Recorded data:

▽

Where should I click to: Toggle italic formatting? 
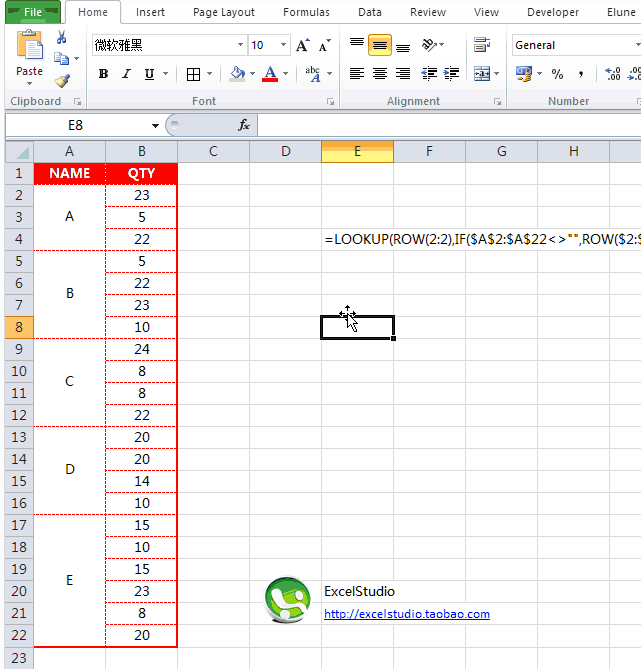[126, 74]
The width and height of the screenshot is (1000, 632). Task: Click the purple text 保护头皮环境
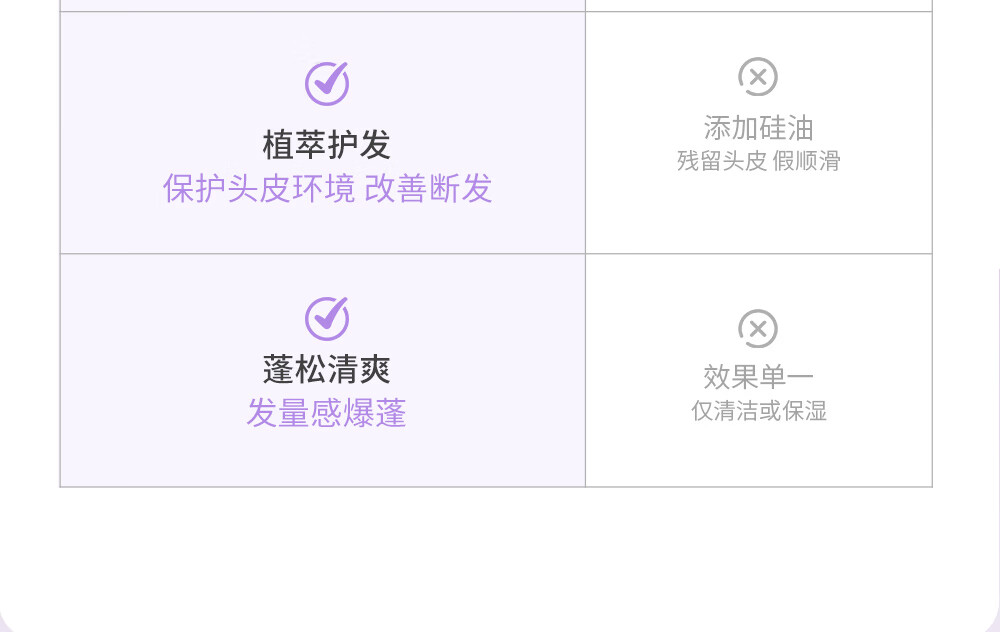258,189
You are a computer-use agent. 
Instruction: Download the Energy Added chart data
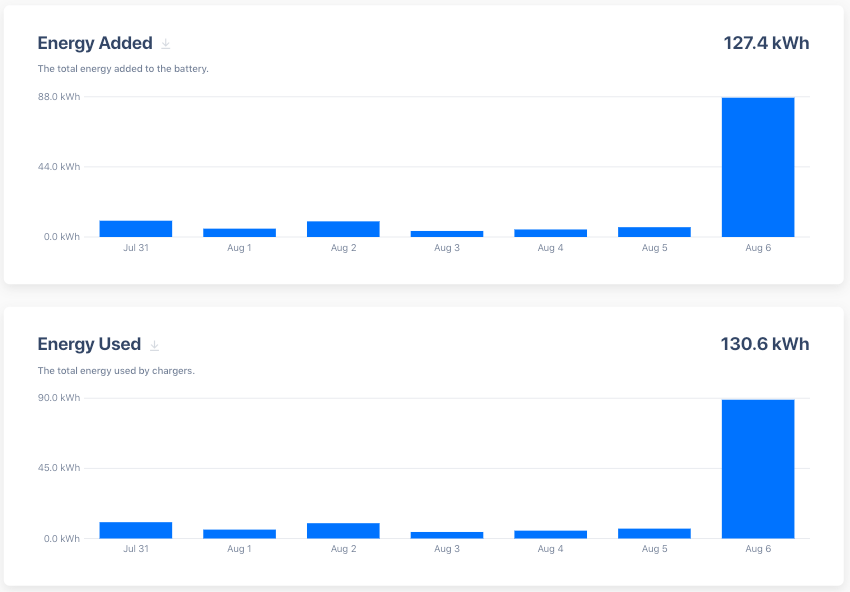coord(166,44)
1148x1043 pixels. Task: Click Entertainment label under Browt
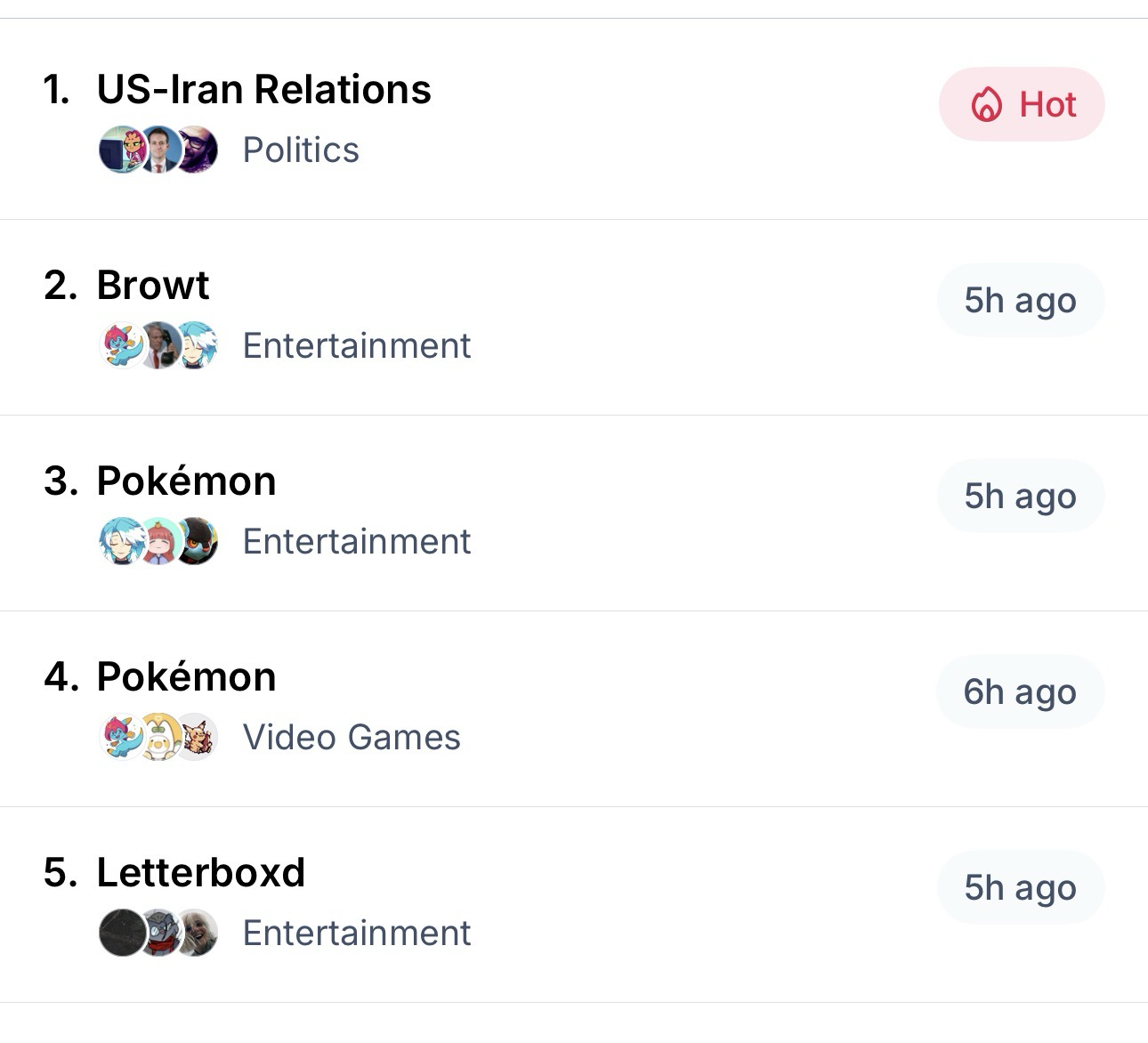pyautogui.click(x=357, y=346)
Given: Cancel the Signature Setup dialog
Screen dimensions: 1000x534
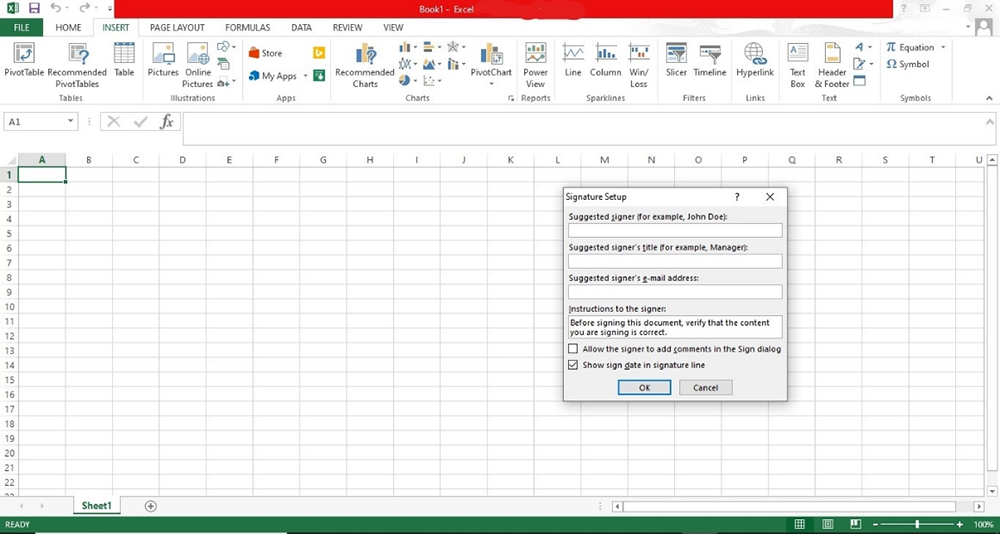Looking at the screenshot, I should coord(705,387).
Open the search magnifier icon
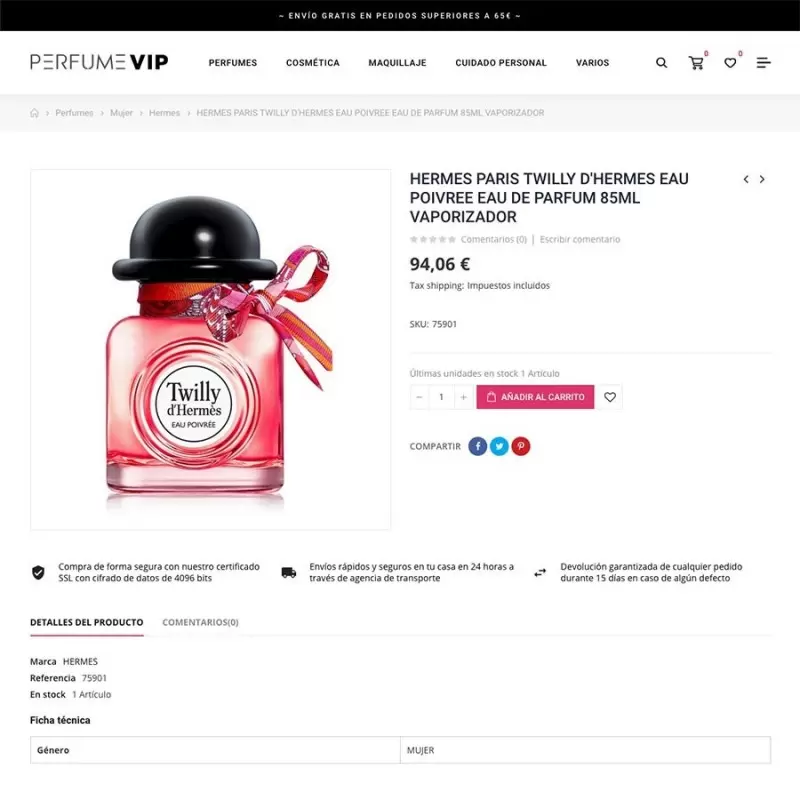 coord(661,63)
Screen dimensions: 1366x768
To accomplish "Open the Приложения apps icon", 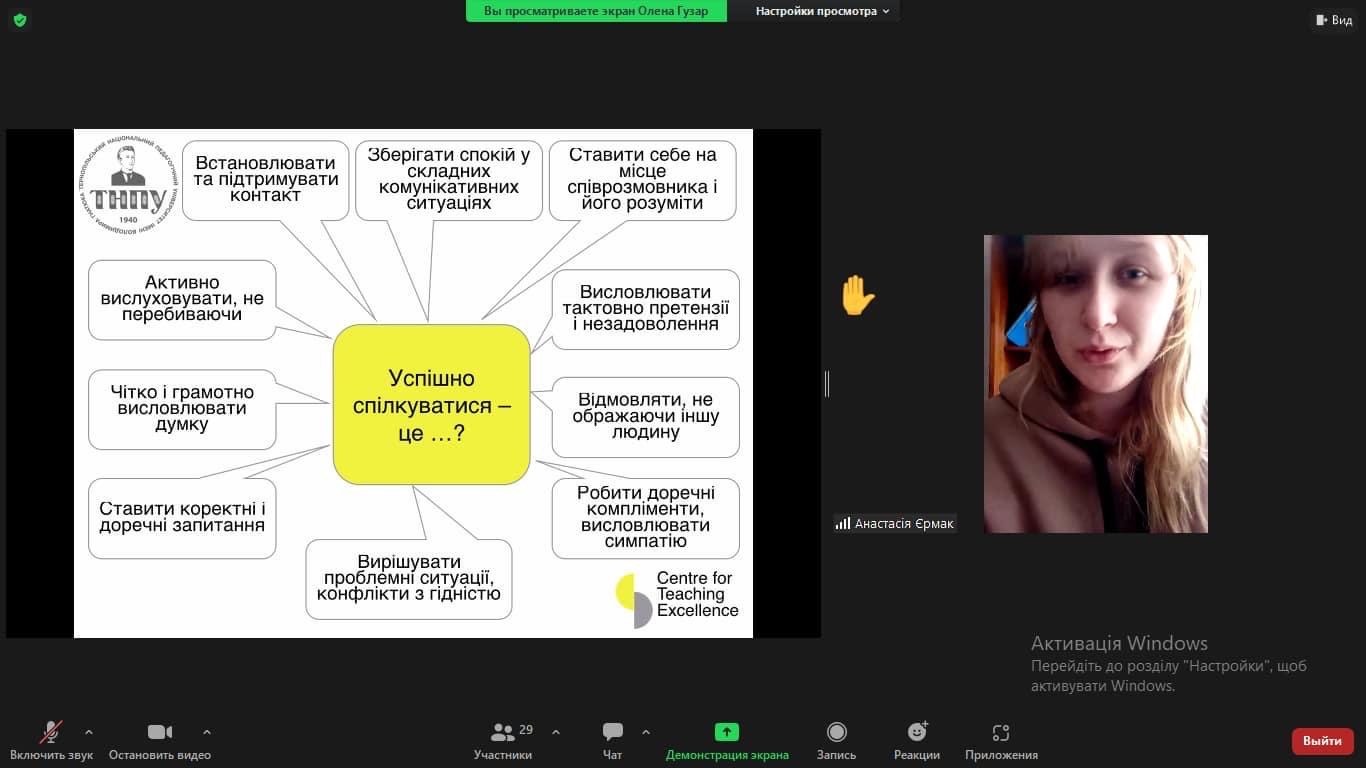I will coord(1001,733).
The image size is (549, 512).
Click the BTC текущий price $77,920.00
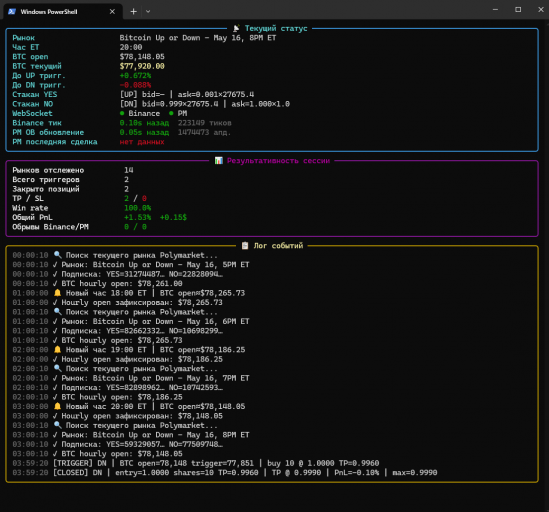click(x=142, y=66)
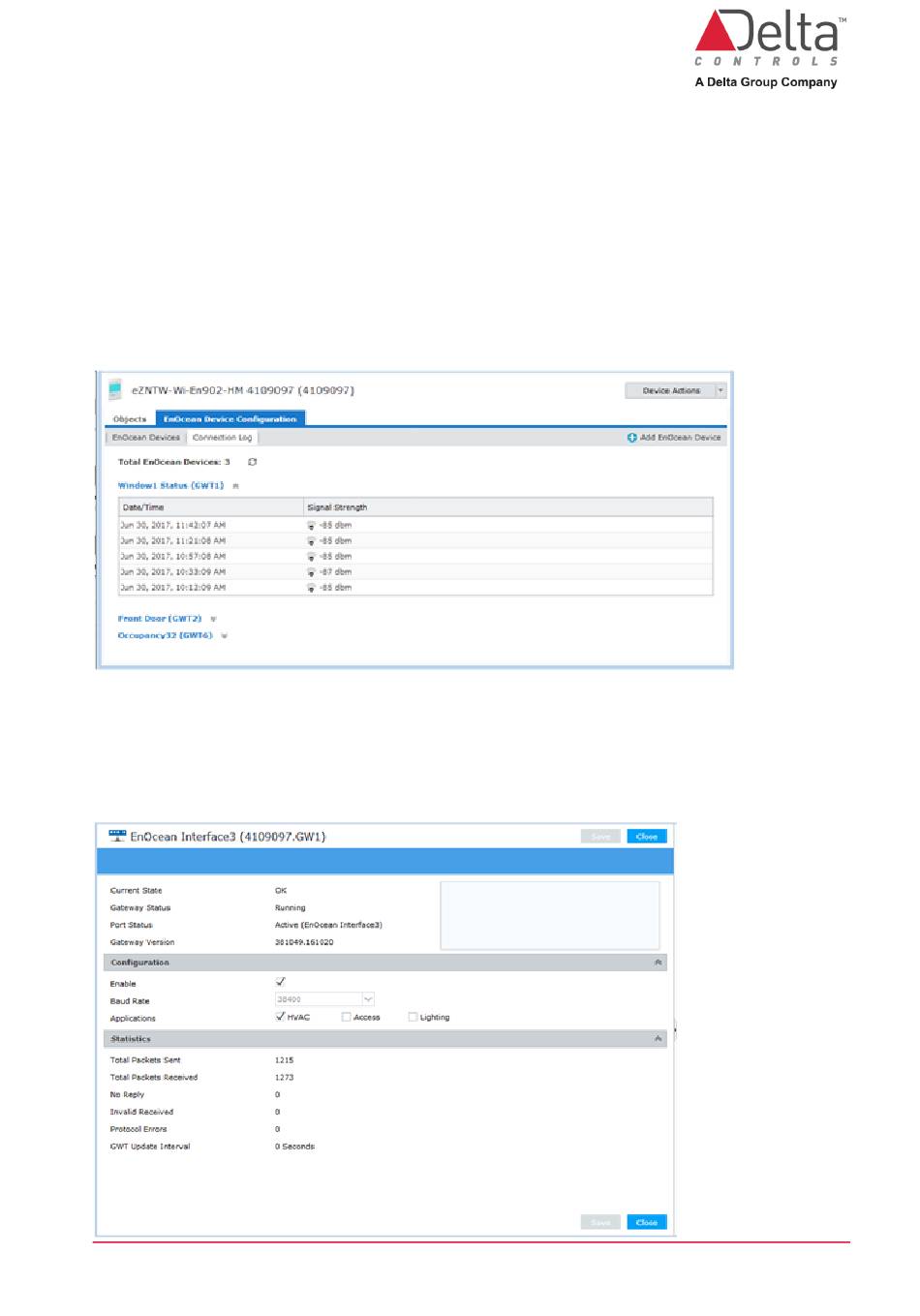The image size is (920, 1316).
Task: Click the Signal Strength column header
Action: pyautogui.click(x=337, y=507)
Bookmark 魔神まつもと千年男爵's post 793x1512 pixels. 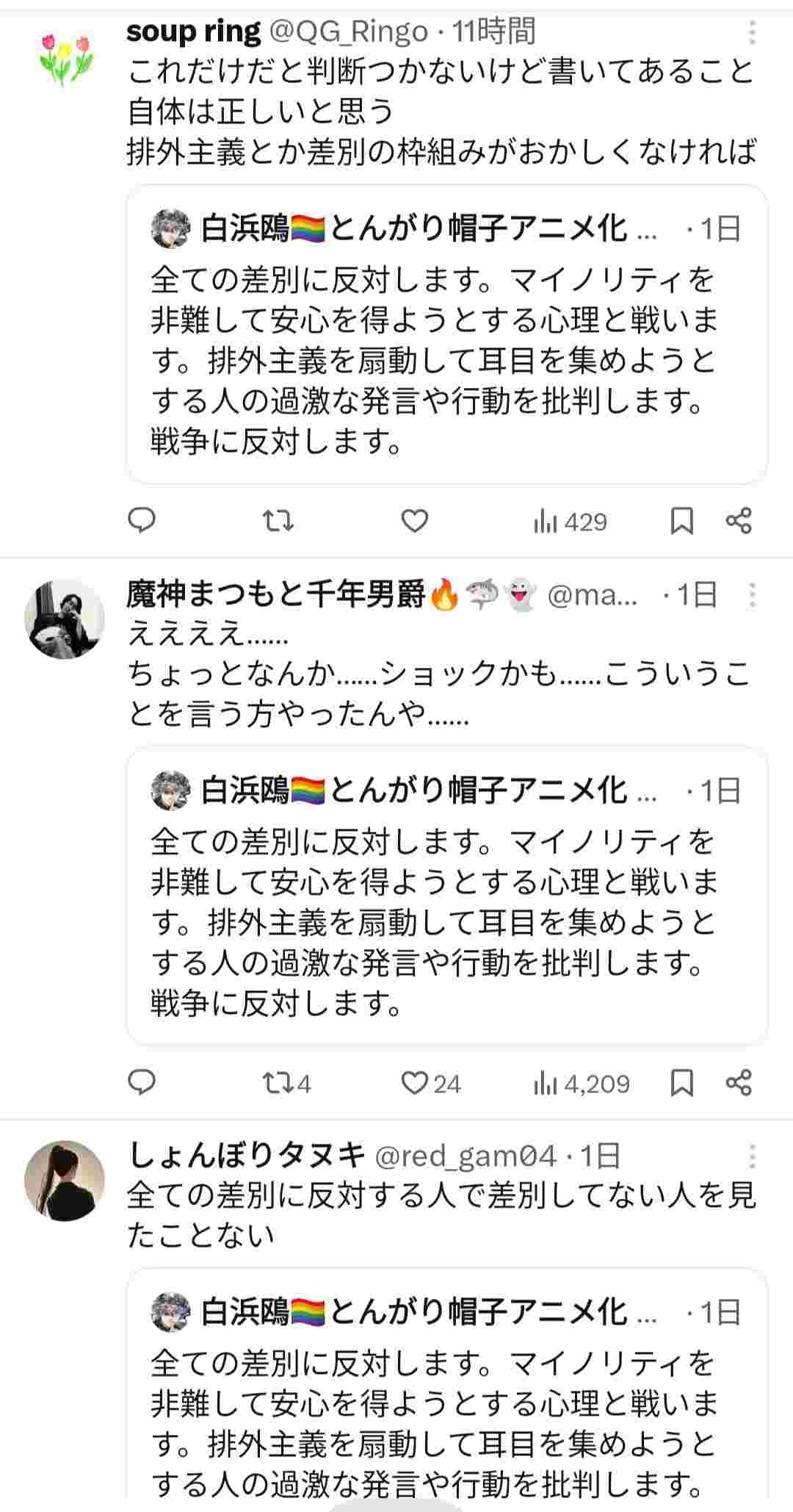(682, 1082)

△

EXERCISE DETAILS:
Give the listing from its start through the line that contains "pyautogui.click(x=357, y=346)" as a Markdown table with columns "Row" and "Line," one numbered row per line and no blank lines. Leave the pictures out.

THE ANSWER:
| Row | Line |
|---|---|
| 1 | Where should I click to: Toggle italic formatting?  |
| 2 | [126, 74] |
| 3 | The width and height of the screenshot is (1000, 632). Task: Click the purple text 保护头皮环境 |
| 4 | 258,189 |
| 5 | You are a computer-use agent.  |
| 6 | Instruction: Download the Energy Added chart data |
| 7 | coord(166,44) |
| 8 | 1148x1043 pixels. Task: Click Entertainment label under Browt |
| 9 | pyautogui.click(x=357, y=346) |